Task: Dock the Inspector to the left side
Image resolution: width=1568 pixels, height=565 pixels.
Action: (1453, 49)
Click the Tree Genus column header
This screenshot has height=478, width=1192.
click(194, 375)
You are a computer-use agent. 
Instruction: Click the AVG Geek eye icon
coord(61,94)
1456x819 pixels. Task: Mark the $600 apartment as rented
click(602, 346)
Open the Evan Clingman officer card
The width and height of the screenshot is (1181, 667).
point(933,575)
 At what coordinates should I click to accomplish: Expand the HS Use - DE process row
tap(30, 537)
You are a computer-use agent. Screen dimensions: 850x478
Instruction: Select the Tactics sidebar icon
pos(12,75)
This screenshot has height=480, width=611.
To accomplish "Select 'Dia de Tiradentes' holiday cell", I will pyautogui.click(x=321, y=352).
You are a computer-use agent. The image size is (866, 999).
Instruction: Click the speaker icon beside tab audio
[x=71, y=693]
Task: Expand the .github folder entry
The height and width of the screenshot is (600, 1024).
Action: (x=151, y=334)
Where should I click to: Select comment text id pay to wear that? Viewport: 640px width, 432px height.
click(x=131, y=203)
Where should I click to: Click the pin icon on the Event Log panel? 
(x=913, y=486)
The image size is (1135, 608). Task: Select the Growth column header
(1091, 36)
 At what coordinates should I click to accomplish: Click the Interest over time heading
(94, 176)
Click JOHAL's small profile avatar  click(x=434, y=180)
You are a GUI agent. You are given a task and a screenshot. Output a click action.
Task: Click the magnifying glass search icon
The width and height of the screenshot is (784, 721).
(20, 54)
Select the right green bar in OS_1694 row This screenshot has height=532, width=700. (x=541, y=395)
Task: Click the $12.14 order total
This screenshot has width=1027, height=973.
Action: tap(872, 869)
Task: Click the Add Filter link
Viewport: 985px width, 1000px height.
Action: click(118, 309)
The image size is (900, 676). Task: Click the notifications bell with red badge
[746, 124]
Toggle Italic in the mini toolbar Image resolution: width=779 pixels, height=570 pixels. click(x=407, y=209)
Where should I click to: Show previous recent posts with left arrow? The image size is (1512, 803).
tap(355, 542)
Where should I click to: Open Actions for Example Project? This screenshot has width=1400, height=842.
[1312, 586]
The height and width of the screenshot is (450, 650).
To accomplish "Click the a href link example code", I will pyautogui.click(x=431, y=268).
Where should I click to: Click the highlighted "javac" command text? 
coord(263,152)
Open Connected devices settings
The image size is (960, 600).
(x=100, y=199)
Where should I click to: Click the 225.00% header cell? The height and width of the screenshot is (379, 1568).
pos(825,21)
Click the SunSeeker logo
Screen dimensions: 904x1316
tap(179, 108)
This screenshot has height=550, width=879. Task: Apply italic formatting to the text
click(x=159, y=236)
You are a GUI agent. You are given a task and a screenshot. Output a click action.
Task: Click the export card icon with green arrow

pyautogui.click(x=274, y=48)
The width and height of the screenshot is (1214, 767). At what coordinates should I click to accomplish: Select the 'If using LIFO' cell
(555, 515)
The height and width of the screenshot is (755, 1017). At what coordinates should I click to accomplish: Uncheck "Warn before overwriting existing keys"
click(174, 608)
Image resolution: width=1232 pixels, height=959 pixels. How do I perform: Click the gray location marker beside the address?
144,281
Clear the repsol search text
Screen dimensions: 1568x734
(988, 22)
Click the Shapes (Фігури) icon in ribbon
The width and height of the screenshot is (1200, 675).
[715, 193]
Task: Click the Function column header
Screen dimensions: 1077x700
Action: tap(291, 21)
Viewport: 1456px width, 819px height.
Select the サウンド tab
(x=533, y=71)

==========

Can you return all of the data above, reproducing every line verbatim?

◆ **Solution to the problem**
Task: Dock the Inspector to the left side
Image resolution: width=1568 pixels, height=565 pixels.
Action: (1453, 49)
Click the Tree Genus column header
This screenshot has height=478, width=1192.
click(194, 375)
You are a computer-use agent. 
Instruction: Click the AVG Geek eye icon
coord(61,94)
1456x819 pixels. Task: Mark the $600 apartment as rented
click(602, 346)
Open the Evan Clingman officer card
The width and height of the screenshot is (1181, 667).
point(933,575)
 At what coordinates should I click to accomplish: Expand the HS Use - DE process row
tap(30, 537)
You are a computer-use agent. Screen dimensions: 850x478
Instruction: Select the Tactics sidebar icon
pos(12,75)
This screenshot has height=480, width=611.
To accomplish "Select 'Dia de Tiradentes' holiday cell", I will pyautogui.click(x=321, y=352).
You are a computer-use agent. The image size is (866, 999).
Instruction: Click the speaker icon beside tab audio
[x=71, y=693]
Task: Expand the .github folder entry
The height and width of the screenshot is (600, 1024).
Action: (x=151, y=334)
Where should I click to: Select comment text id pay to wear that? Viewport: 640px width, 432px height.
click(x=131, y=203)
Where should I click to: Click the pin icon on the Event Log panel? 
(x=913, y=486)
The image size is (1135, 608). Task: Select the Growth column header
(1091, 36)
 At what coordinates should I click to accomplish: Click the Interest over time heading
(94, 176)
Click JOHAL's small profile avatar  click(x=434, y=180)
You are a GUI agent. You are given a task and a screenshot. Output a click action.
Task: Click the magnifying glass search icon
The width and height of the screenshot is (784, 721).
(20, 54)
Select the right green bar in OS_1694 row This screenshot has height=532, width=700. (x=541, y=395)
Task: Click the $12.14 order total
This screenshot has width=1027, height=973.
Action: tap(872, 869)
Task: Click the Add Filter link
Viewport: 985px width, 1000px height.
Action: click(118, 309)
The image size is (900, 676). Task: Click the notifications bell with red badge
[746, 124]
Toggle Italic in the mini toolbar Image resolution: width=779 pixels, height=570 pixels. click(x=407, y=209)
Where should I click to: Show previous recent posts with left arrow? The image size is (1512, 803).
tap(355, 542)
Where should I click to: Open Actions for Example Project? This screenshot has width=1400, height=842.
[1312, 586]
The height and width of the screenshot is (450, 650).
To accomplish "Click the a href link example code", I will pyautogui.click(x=431, y=268).
Where should I click to: Click the highlighted "javac" command text? 
coord(263,152)
Open Connected devices settings
The image size is (960, 600).
(x=100, y=199)
Where should I click to: Click the 225.00% header cell? The height and width of the screenshot is (379, 1568).
pos(825,21)
Click the SunSeeker logo
Screen dimensions: 904x1316
tap(179, 108)
This screenshot has height=550, width=879. Task: Apply italic formatting to the text
click(x=159, y=236)
You are a GUI agent. You are given a task and a screenshot. Output a click action.
Task: Click the export card icon with green arrow

pyautogui.click(x=274, y=48)
The width and height of the screenshot is (1214, 767). At what coordinates should I click to accomplish: Select the 'If using LIFO' cell
(555, 515)
The height and width of the screenshot is (755, 1017). At what coordinates should I click to accomplish: Uncheck "Warn before overwriting existing keys"
click(174, 608)
Image resolution: width=1232 pixels, height=959 pixels. How do I perform: Click the gray location marker beside the address?
144,281
Clear the repsol search text
Screen dimensions: 1568x734
(988, 22)
Click the Shapes (Фігури) icon in ribbon
The width and height of the screenshot is (1200, 675).
[715, 193]
Task: Click the Function column header
Screen dimensions: 1077x700
Action: tap(291, 21)
Viewport: 1456px width, 819px height.
Select the サウンド tab
(x=533, y=71)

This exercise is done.